Pinnixa faba, known as the pea crab, mantle pea crab or large pea crab, is a pea crab which lives harmlessly within a large edible clam. This species is a symbiont of Tresus capax and Tresus nuttallii in its mature stage.

==Description==
Pea crabs, family Pinnotheridae, are small crabs that live symbiotically with clams, tube worms, sea cucumbers, and other fauna. Usually they feed on the results of their host's filtering, or in the case of sea cucumbers they live in the cloaca feeding off of the results of digestion and reproduction. They have no rostrum and no teeth between the eyes.

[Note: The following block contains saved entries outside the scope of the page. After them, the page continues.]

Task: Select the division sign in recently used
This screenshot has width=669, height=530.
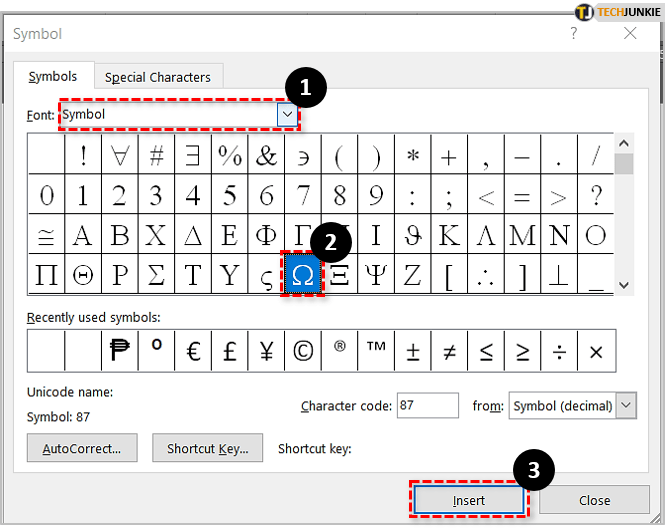Action: click(560, 351)
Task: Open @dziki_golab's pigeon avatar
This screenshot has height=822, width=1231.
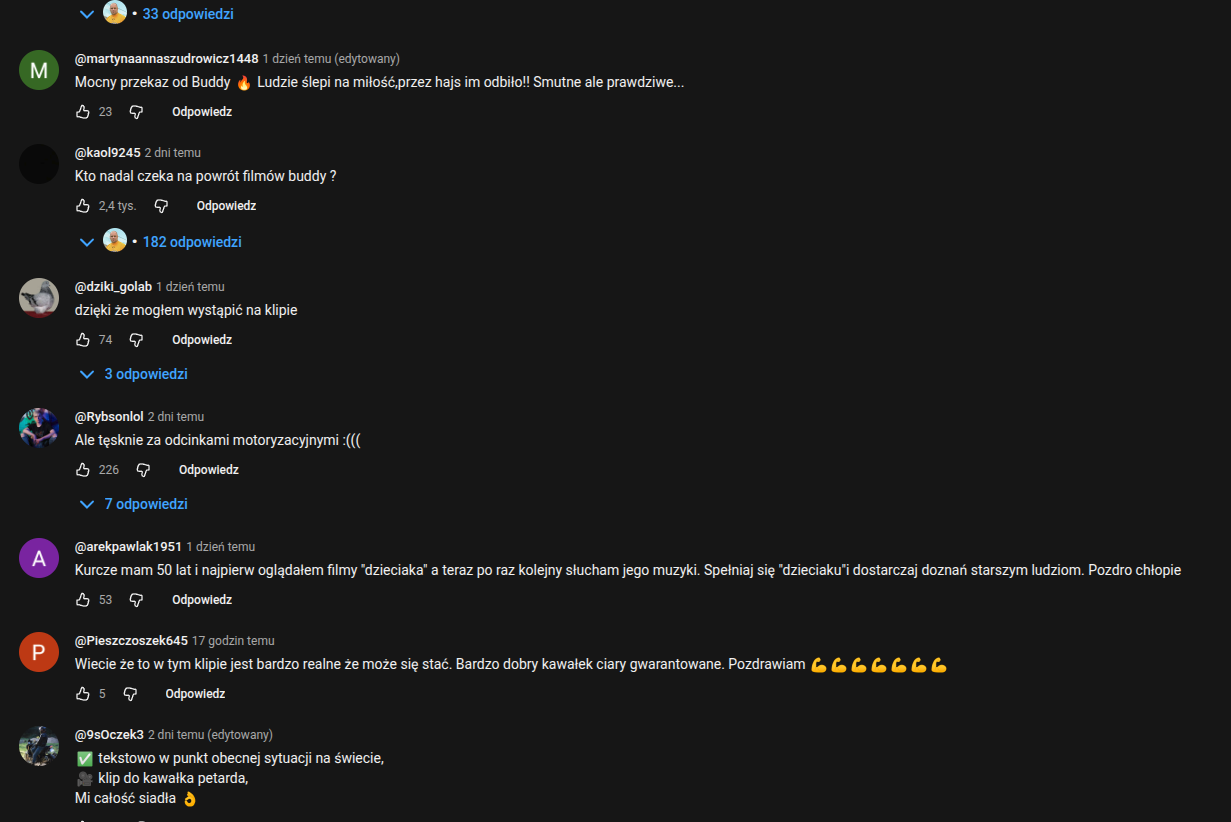Action: tap(39, 298)
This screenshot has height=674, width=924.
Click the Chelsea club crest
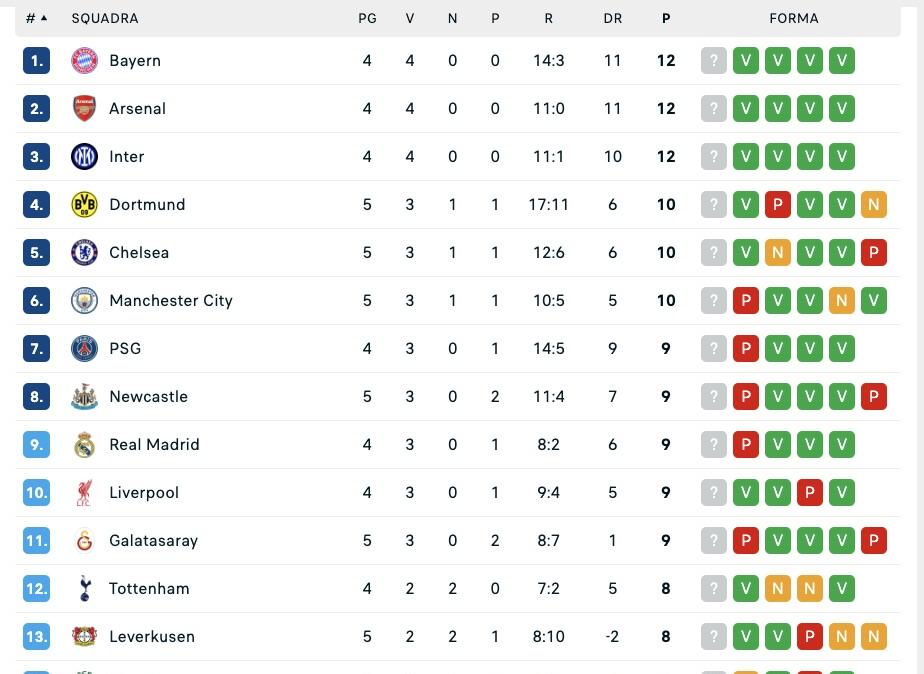coord(85,252)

The carapace can be up to 15 mm wide and 7 mm long. The carapace and walking legs are often covered in setae which can collect the material being filtered by the host. The species is distinguished by the tips of the dactyls, which are noticeably curved, and by the rounded nature of the outer eye orbits. P. faba is indistinguishable from Pinnixa littoralis without magnification. P. littoralis has a more angular shape to the outer eye orbit while P. faba does not leave a significant gap when it closes its chelapeds.

==Distribution==
P. faba is found among its hosts in the intertidal regions of Prince of Wales Island, Alaska to Newport Beach, California, most common in Puget Sound.

==Ecology==
P. faba are only known to mate in Tresus capax and Tresus nuttallii where somehow juveniles are prevented from maturing until one member of the breeding couple dies or the juvenile finds another host. In a breeding couple the female will remain in the visceral fold feeding on the material filtered by Tresus clams while the males and juveniles roam around the mantle cavity. Juveniles can be found in most other clams, notably the butter clam, Saxidomus giganteus.

Some writers consider the relationship of P. faba with its hosts to be commensal while others consider it parasitic, though it is clear that P. faba causes minimal damage to the host. P. faba feeds on the filtered organic matter collected by its host.